*Source records*:
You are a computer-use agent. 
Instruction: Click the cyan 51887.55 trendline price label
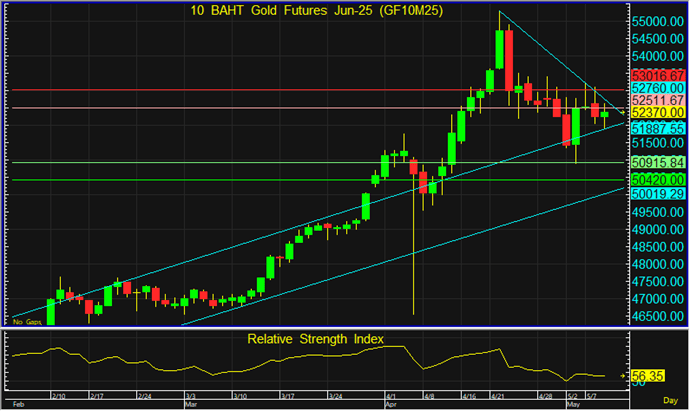tap(658, 129)
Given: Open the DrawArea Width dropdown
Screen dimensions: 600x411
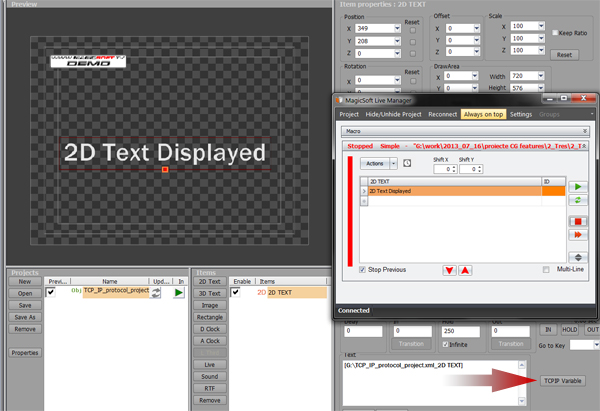Looking at the screenshot, I should pyautogui.click(x=541, y=76).
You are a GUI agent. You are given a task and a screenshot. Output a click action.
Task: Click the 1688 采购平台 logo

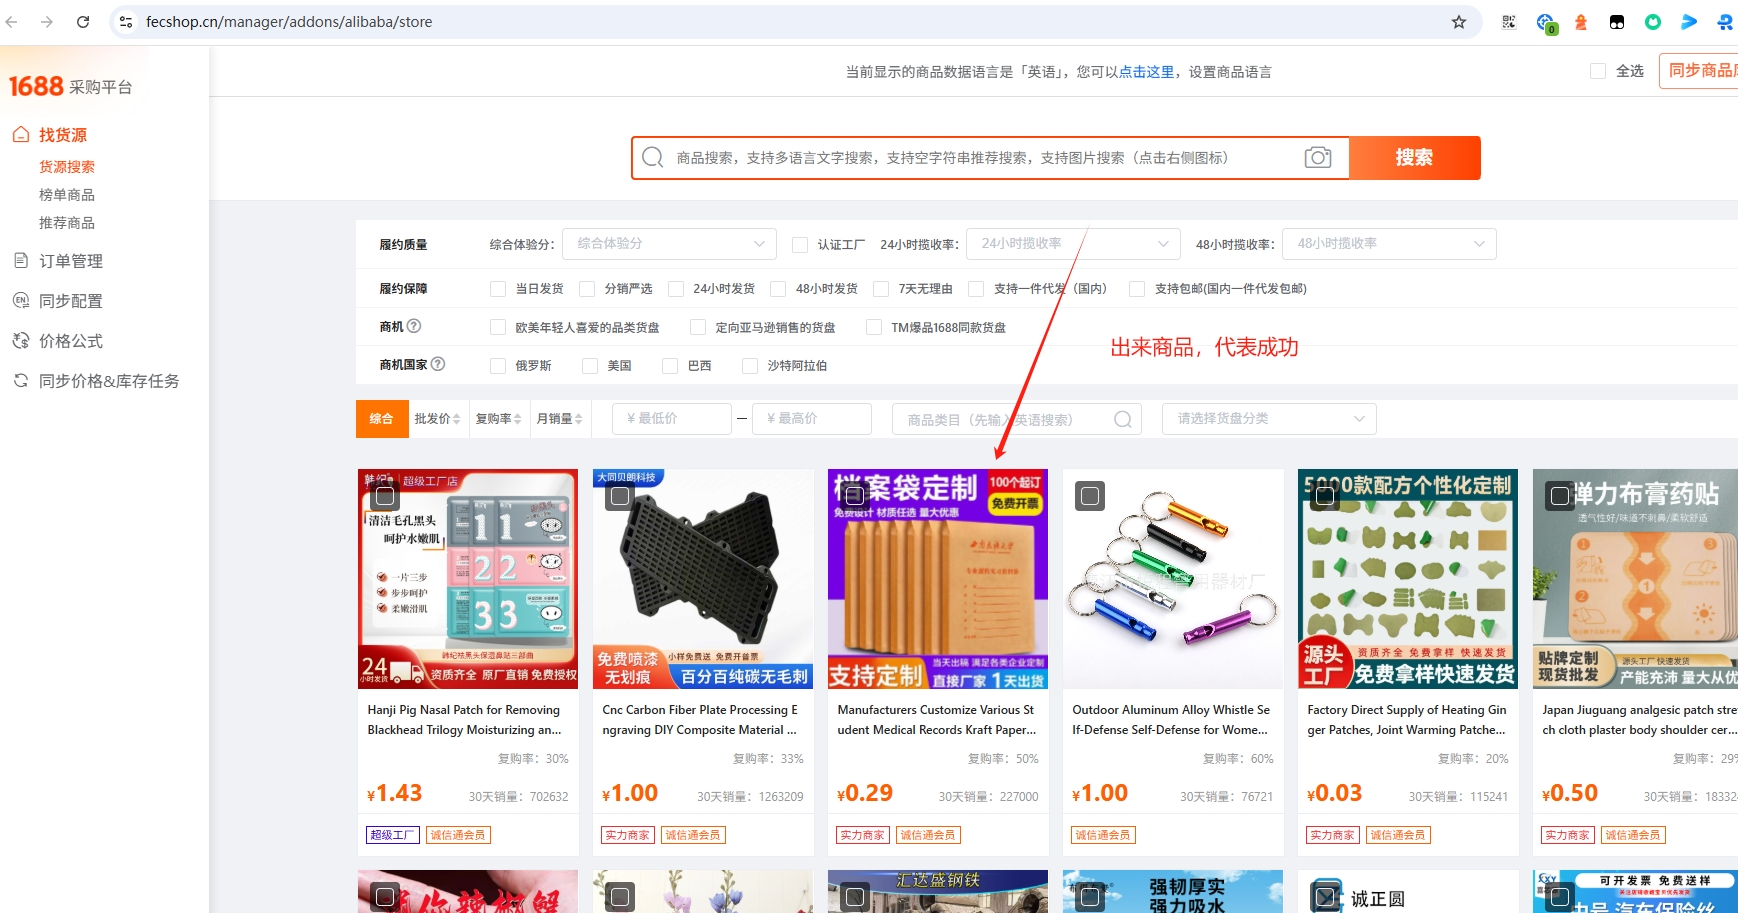pos(70,87)
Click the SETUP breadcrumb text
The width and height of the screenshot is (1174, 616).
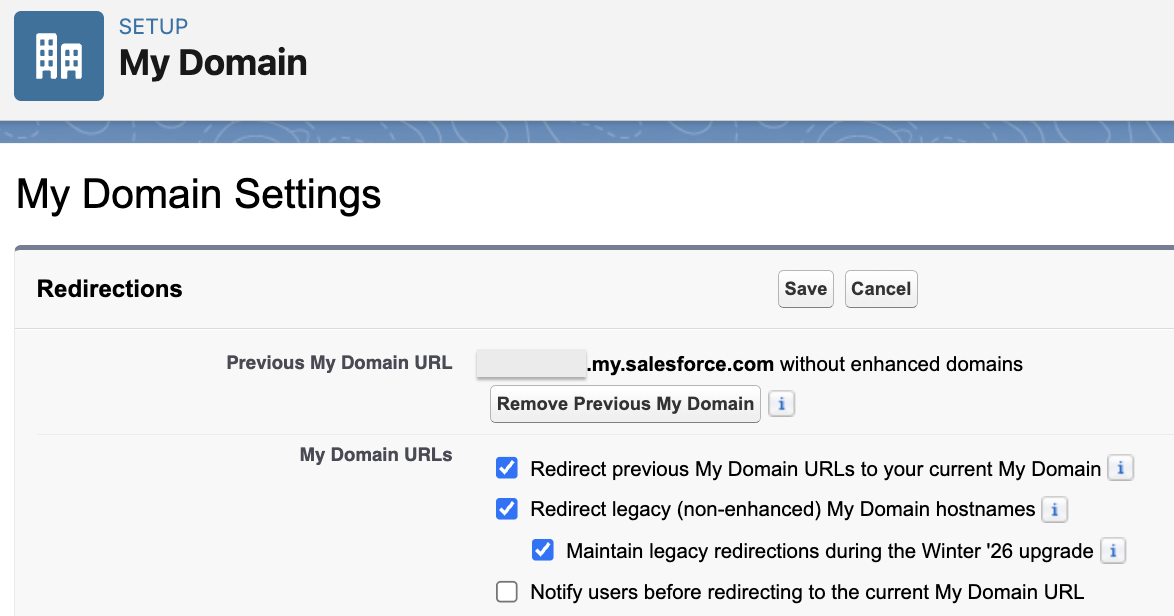(x=153, y=27)
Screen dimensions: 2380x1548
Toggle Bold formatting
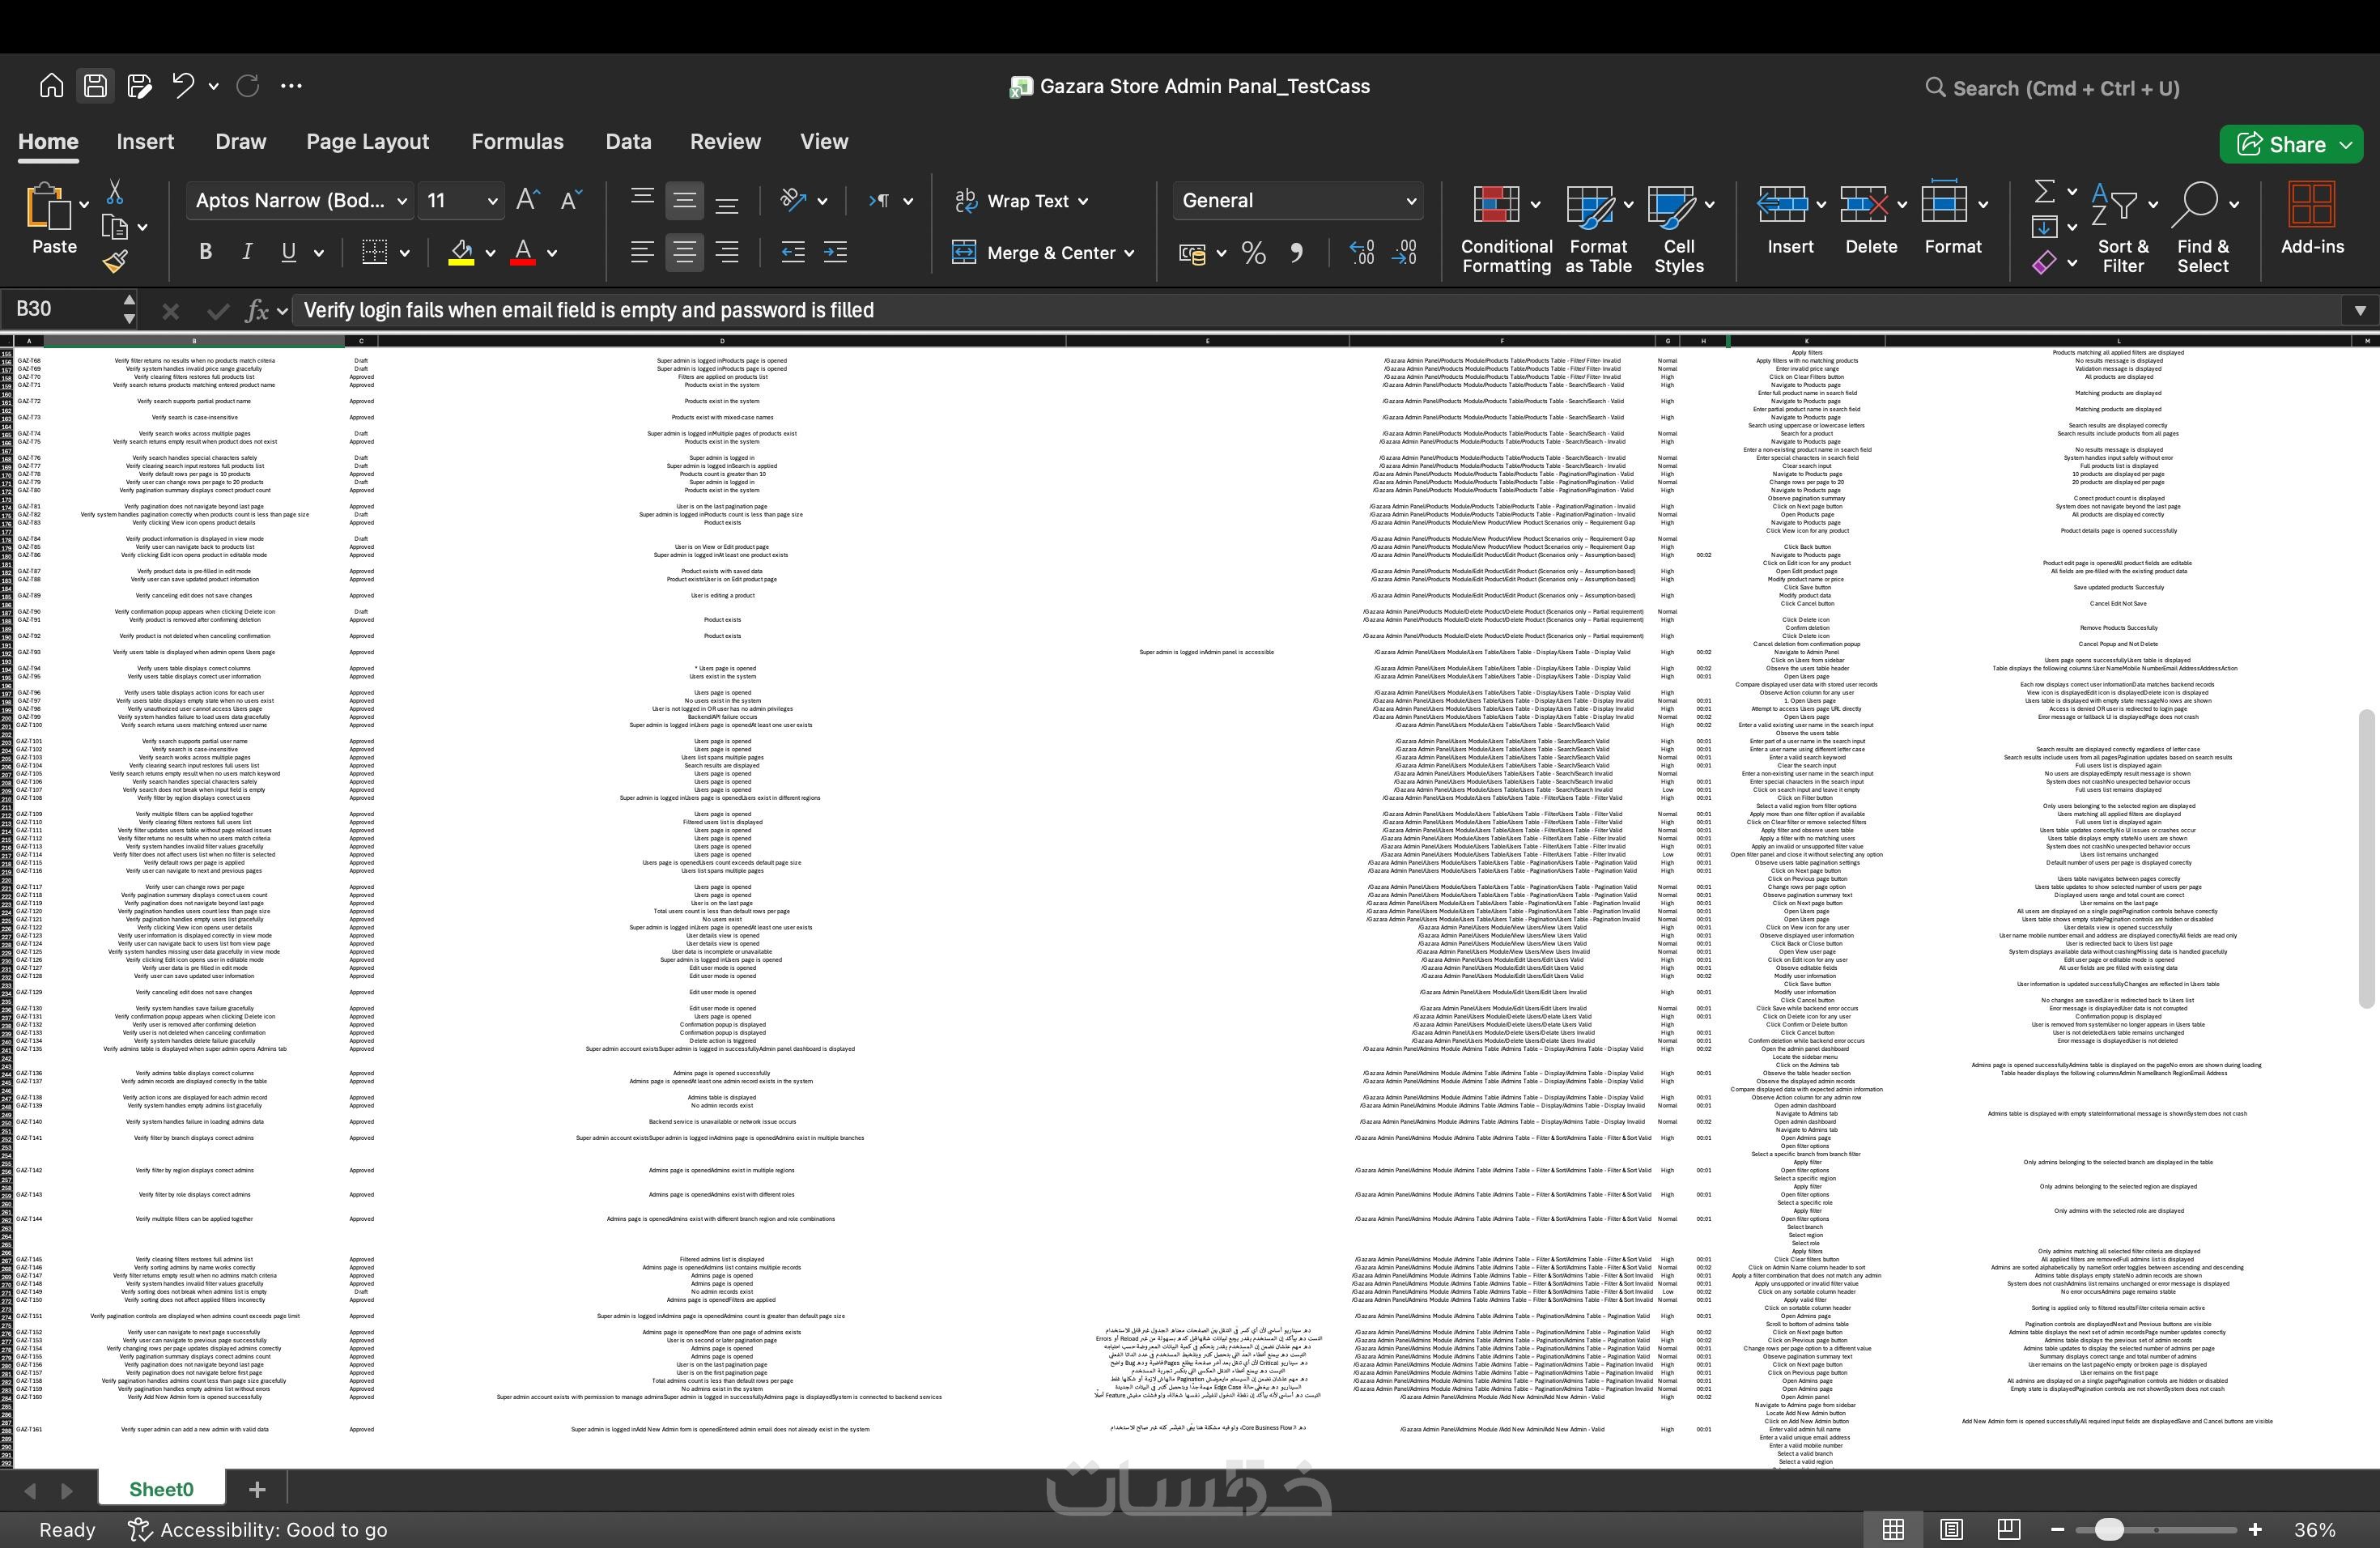point(206,252)
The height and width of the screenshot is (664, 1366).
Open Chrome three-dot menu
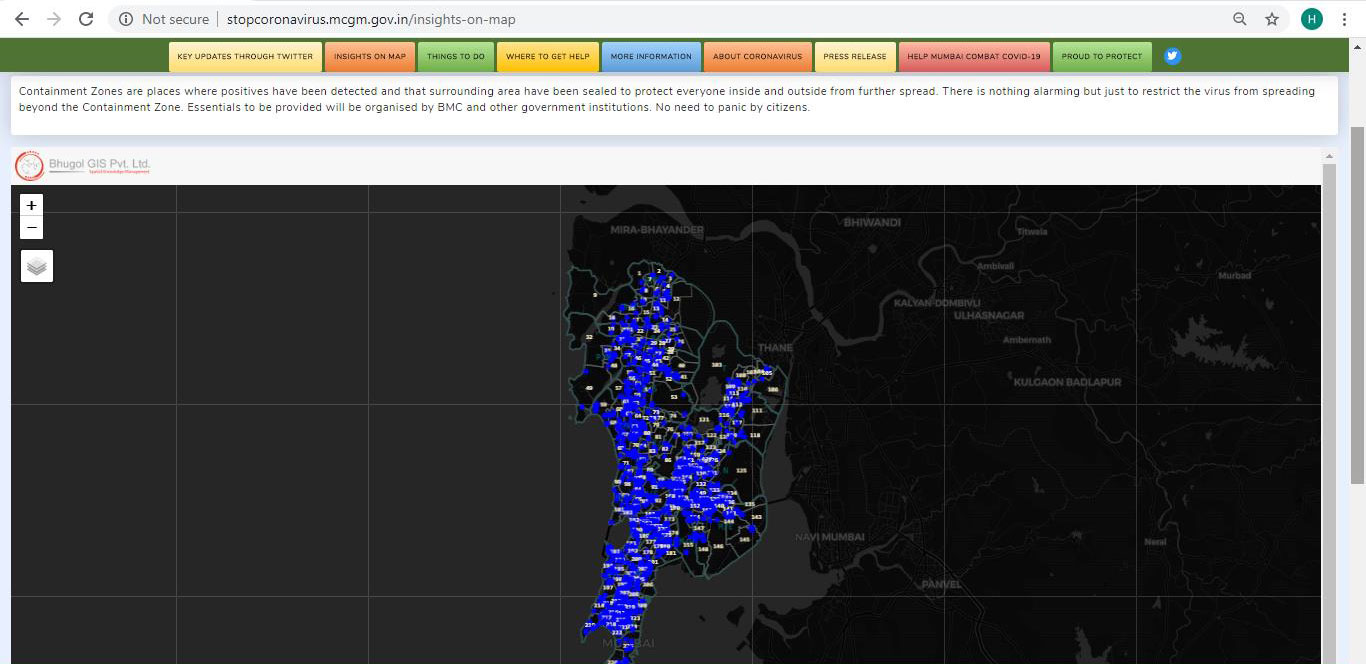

*WHAT THE TASK ASKS*:
Recast the records above as a JSON list of strings, one string per line, skipping blank lines. Leave the pictures out.

*THE SOLUTION*:
[
  "You are a computer-use agent. ",
  "Instruction: Click the cyan 51887.55 trendline price label",
  "tap(658, 129)",
  "Given: Open the DrawArea Width dropdown",
  "Screen dimensions: 600x411",
  "Looking at the screenshot, I should pyautogui.click(x=541, y=76).",
  "You are a GUI agent. You are given a task and a screenshot. Output a click action.",
  "Task: Click the 1688 采购平台 logo",
  "pos(70,87)",
  "Click the SETUP breadcrumb text",
  "The width and height of the screenshot is (1174, 616).",
  "(x=153, y=27)",
  "Screen dimensions: 2380x1548",
  "Toggle Bold formatting",
  "point(206,252)",
  "The height and width of the screenshot is (664, 1366).",
  "Open Chrome three-dot menu"
]